• **REQUIRED ACTION**
Transcribe everything in the records, dropping and changing nothing.

• **EXTRACTED DATA**
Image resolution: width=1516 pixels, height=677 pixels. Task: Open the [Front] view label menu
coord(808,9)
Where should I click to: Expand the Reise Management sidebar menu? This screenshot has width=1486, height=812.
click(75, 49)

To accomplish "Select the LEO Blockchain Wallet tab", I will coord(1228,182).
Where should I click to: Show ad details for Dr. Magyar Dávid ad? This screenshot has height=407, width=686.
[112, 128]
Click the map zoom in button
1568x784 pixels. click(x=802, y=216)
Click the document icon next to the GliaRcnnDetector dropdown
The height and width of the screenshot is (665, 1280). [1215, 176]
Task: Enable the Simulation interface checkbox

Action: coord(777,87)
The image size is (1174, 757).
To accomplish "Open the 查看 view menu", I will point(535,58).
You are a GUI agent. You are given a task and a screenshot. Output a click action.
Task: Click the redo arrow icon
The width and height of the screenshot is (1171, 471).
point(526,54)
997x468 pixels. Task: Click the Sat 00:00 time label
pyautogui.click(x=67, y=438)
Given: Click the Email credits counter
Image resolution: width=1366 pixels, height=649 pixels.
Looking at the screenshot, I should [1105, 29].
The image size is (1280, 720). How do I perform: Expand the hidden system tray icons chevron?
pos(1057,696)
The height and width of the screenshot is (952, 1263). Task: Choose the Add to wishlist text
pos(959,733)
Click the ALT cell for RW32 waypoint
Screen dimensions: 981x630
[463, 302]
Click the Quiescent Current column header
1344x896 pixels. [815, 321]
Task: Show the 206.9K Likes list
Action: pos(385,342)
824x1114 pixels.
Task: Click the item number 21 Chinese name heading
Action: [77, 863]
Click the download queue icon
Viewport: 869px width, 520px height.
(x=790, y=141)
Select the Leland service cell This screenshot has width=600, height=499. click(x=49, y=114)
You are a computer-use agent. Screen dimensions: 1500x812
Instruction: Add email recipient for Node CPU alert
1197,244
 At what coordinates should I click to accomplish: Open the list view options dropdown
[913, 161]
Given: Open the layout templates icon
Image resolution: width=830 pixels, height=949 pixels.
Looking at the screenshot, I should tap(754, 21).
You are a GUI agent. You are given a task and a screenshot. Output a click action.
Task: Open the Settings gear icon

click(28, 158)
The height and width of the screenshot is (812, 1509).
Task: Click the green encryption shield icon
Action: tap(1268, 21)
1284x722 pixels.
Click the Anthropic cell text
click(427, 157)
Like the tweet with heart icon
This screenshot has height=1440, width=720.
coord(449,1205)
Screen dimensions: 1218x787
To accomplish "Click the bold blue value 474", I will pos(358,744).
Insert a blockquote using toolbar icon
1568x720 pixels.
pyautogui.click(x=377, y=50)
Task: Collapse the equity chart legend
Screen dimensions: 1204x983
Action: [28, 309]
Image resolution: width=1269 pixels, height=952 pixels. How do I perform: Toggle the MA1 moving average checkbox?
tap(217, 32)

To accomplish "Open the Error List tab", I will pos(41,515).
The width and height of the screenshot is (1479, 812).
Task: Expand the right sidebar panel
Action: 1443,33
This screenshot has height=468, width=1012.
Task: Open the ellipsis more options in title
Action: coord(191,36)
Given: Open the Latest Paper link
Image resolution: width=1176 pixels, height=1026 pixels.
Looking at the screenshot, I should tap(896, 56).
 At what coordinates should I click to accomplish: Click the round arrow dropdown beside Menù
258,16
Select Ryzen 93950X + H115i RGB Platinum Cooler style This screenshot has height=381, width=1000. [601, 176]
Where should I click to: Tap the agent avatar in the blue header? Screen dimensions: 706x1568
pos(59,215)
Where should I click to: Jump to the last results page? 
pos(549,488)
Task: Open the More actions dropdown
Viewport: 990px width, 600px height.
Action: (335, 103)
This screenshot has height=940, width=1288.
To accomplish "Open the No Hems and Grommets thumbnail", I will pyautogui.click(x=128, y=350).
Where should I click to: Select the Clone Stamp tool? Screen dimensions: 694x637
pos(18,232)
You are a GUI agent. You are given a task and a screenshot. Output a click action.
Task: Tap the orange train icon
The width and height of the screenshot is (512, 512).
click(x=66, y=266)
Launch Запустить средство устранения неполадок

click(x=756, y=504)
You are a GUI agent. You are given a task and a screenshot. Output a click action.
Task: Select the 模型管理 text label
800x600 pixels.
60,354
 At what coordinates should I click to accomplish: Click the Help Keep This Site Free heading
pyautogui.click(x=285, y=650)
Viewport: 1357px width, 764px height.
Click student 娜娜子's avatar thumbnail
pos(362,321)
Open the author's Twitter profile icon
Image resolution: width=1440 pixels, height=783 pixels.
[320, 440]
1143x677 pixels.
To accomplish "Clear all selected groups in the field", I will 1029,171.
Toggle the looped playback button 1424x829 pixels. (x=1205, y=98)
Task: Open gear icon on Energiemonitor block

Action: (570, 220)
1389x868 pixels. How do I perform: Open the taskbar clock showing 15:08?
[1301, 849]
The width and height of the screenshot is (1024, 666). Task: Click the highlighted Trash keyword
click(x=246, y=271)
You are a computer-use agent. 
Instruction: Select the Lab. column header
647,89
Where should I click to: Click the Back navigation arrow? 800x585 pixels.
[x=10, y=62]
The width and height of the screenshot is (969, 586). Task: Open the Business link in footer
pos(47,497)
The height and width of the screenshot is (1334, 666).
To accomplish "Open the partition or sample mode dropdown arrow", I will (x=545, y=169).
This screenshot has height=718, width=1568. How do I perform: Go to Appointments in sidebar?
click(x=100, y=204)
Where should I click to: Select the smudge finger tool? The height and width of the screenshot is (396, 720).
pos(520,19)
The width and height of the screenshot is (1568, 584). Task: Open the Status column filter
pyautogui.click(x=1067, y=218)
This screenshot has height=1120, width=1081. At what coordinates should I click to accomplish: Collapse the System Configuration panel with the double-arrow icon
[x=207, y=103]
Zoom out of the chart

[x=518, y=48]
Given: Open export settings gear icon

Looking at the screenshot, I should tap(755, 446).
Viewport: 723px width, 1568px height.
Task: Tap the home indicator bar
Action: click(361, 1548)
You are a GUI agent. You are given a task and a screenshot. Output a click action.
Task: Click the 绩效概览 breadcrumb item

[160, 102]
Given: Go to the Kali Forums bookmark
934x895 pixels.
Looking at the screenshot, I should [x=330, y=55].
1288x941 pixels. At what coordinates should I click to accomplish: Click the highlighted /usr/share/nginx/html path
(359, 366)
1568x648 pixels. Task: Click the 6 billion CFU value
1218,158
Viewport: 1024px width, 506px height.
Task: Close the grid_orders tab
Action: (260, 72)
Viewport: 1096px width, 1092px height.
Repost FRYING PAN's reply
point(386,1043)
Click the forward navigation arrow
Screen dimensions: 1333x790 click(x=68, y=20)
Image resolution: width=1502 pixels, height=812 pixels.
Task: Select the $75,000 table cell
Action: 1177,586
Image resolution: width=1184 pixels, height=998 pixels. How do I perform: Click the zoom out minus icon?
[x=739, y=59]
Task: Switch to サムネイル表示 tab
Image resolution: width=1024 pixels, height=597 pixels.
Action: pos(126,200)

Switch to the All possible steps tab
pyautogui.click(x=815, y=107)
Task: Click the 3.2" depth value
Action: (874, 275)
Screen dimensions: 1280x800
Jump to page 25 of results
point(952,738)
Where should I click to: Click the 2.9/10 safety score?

• **RESPONSE AREA**
Image resolution: width=1516 pixels, height=677 pixels. Task: Open the [Front] view label menu
coord(808,9)
Where should I click to: Expand the Reise Management sidebar menu? This screenshot has width=1486, height=812.
click(75, 49)

To accomplish "Select the LEO Blockchain Wallet tab", I will coord(1228,182).
Where should I click to: Show ad details for Dr. Magyar Dávid ad? This screenshot has height=407, width=686.
[112, 128]
Click the map zoom in button
1568x784 pixels. click(x=802, y=216)
Click the document icon next to the GliaRcnnDetector dropdown
The height and width of the screenshot is (665, 1280). [1215, 176]
Task: Enable the Simulation interface checkbox

Action: coord(777,87)
The image size is (1174, 757).
To accomplish "Open the 查看 view menu", I will point(535,58).
You are a GUI agent. You are given a task and a screenshot. Output a click action.
Task: Click the redo arrow icon
The width and height of the screenshot is (1171, 471).
point(526,54)
997x468 pixels. Task: Click the Sat 00:00 time label
pyautogui.click(x=67, y=438)
Given: Click the Email credits counter
Image resolution: width=1366 pixels, height=649 pixels.
Looking at the screenshot, I should [1105, 29].
The image size is (1280, 720). How do I perform: Expand the hidden system tray icons chevron?
pos(1057,696)
The height and width of the screenshot is (952, 1263). Task: Choose the Add to wishlist text
pos(959,733)
Click the ALT cell for RW32 waypoint
Screen dimensions: 981x630
[463, 302]
Click the Quiescent Current column header
1344x896 pixels. [815, 321]
Task: Show the 206.9K Likes list
Action: pos(385,342)
824x1114 pixels.
Task: Click the item number 21 Chinese name heading
Action: [77, 863]
Click the download queue icon
Viewport: 869px width, 520px height.
(x=790, y=141)
Select the Leland service cell This screenshot has width=600, height=499. click(x=49, y=114)
You are a computer-use agent. Screen dimensions: 1500x812
Instruction: Add email recipient for Node CPU alert
1197,244
 At what coordinates should I click to accomplish: Open the list view options dropdown
[913, 161]
Given: Open the layout templates icon
Image resolution: width=830 pixels, height=949 pixels.
Looking at the screenshot, I should tap(754, 21).
You are a GUI agent. You are given a task and a screenshot. Output a click action.
Task: Open the Settings gear icon

click(28, 158)
The height and width of the screenshot is (812, 1509).
Task: Click the green encryption shield icon
Action: tap(1268, 21)
1284x722 pixels.
Click the Anthropic cell text
click(427, 157)
Like the tweet with heart icon
This screenshot has height=1440, width=720.
coord(449,1205)
Screen dimensions: 1218x787
To accomplish "Click the bold blue value 474", I will pos(358,744).
Insert a blockquote using toolbar icon
1568x720 pixels.
pyautogui.click(x=377, y=50)
Task: Collapse the equity chart legend
Screen dimensions: 1204x983
Action: [28, 309]
Image resolution: width=1269 pixels, height=952 pixels. How do I perform: Toggle the MA1 moving average checkbox?
tap(217, 32)

To accomplish "Open the Error List tab", I will pos(41,515).
The width and height of the screenshot is (1479, 812).
Task: Expand the right sidebar panel
Action: 1443,33
This screenshot has height=468, width=1012.
Task: Open the ellipsis more options in title
Action: coord(191,36)
Given: Open the Latest Paper link
Image resolution: width=1176 pixels, height=1026 pixels.
Looking at the screenshot, I should tap(896, 56).
 At what coordinates should I click to accomplish: Click the round arrow dropdown beside Menù
258,16
Select Ryzen 93950X + H115i RGB Platinum Cooler style This screenshot has height=381, width=1000. [601, 176]
Where should I click to: Tap the agent avatar in the blue header? Screen dimensions: 706x1568
pos(59,215)
Where should I click to: Jump to the last results page? 
pos(549,488)
Task: Open the More actions dropdown
Viewport: 990px width, 600px height.
Action: (335, 103)
This screenshot has height=940, width=1288.
To accomplish "Open the No Hems and Grommets thumbnail", I will pyautogui.click(x=128, y=350).
Where should I click to: Select the Clone Stamp tool? Screen dimensions: 694x637
pos(18,232)
You are a GUI agent. You are given a task and a screenshot. Output a click action.
Task: Tap the orange train icon
The width and height of the screenshot is (512, 512).
click(x=66, y=266)
Launch Запустить средство устранения неполадок

click(x=756, y=504)
You are a GUI agent. You are given a task and a screenshot. Output a click action.
Task: Select the 模型管理 text label
800x600 pixels.
60,354
 At what coordinates should I click to accomplish: Click the Help Keep This Site Free heading
pyautogui.click(x=285, y=650)
Viewport: 1357px width, 764px height.
Click student 娜娜子's avatar thumbnail
pos(362,321)
Open the author's Twitter profile icon
Image resolution: width=1440 pixels, height=783 pixels.
[320, 440]
1143x677 pixels.
To accomplish "Clear all selected groups in the field", I will 1029,171.
Toggle the looped playback button 1424x829 pixels. (x=1205, y=98)
Task: Open gear icon on Energiemonitor block

Action: (570, 220)
1389x868 pixels. How do I perform: Open the taskbar clock showing 15:08?
[1301, 849]
The width and height of the screenshot is (1024, 666). Task: Click the highlighted Trash keyword
click(x=246, y=271)
You are a computer-use agent. 
Instruction: Select the Lab. column header
647,89
Where should I click to: Click the Back navigation arrow? 800x585 pixels.
[x=10, y=62]
The width and height of the screenshot is (969, 586). Task: Open the Business link in footer
pos(47,497)
The height and width of the screenshot is (1334, 666).
To accomplish "Open the partition or sample mode dropdown arrow", I will (x=545, y=169).
This screenshot has height=718, width=1568. How do I perform: Go to Appointments in sidebar?
click(x=100, y=204)
Where should I click to: Select the smudge finger tool? The height and width of the screenshot is (396, 720).
pos(520,19)
The width and height of the screenshot is (1568, 584). Task: Open the Status column filter
pyautogui.click(x=1067, y=218)
This screenshot has height=1120, width=1081. At what coordinates should I click to accomplish: Collapse the System Configuration panel with the double-arrow icon
[x=207, y=103]
Zoom out of the chart

[x=518, y=48]
Given: Open export settings gear icon

Looking at the screenshot, I should tap(755, 446).
Viewport: 723px width, 1568px height.
Task: Tap the home indicator bar
Action: click(361, 1548)
You are a GUI agent. You are given a task and a screenshot. Output a click action.
Task: Click the 绩效概览 breadcrumb item

[160, 102]
Given: Go to the Kali Forums bookmark
934x895 pixels.
Looking at the screenshot, I should [x=330, y=55].
1288x941 pixels. At what coordinates should I click to accomplish: Click the highlighted /usr/share/nginx/html path
(359, 366)
1568x648 pixels. Task: Click the 6 billion CFU value
1218,158
Viewport: 1024px width, 506px height.
Task: Close the grid_orders tab
Action: (260, 72)
Viewport: 1096px width, 1092px height.
Repost FRYING PAN's reply
point(386,1043)
Click the forward navigation arrow
Screen dimensions: 1333x790 click(x=68, y=20)
Image resolution: width=1502 pixels, height=812 pixels.
Task: Select the $75,000 table cell
Action: 1177,586
Image resolution: width=1184 pixels, height=998 pixels. How do I perform: Click the zoom out minus icon?
[x=739, y=59]
Task: Switch to サムネイル表示 tab
Image resolution: width=1024 pixels, height=597 pixels.
Action: pos(126,200)

Switch to the All possible steps tab
pyautogui.click(x=815, y=107)
Task: Click the 3.2" depth value
Action: (874, 275)
Screen dimensions: 1280x800
Jump to page 25 of results
point(952,738)
Where should I click to: Click the 2.9/10 safety score?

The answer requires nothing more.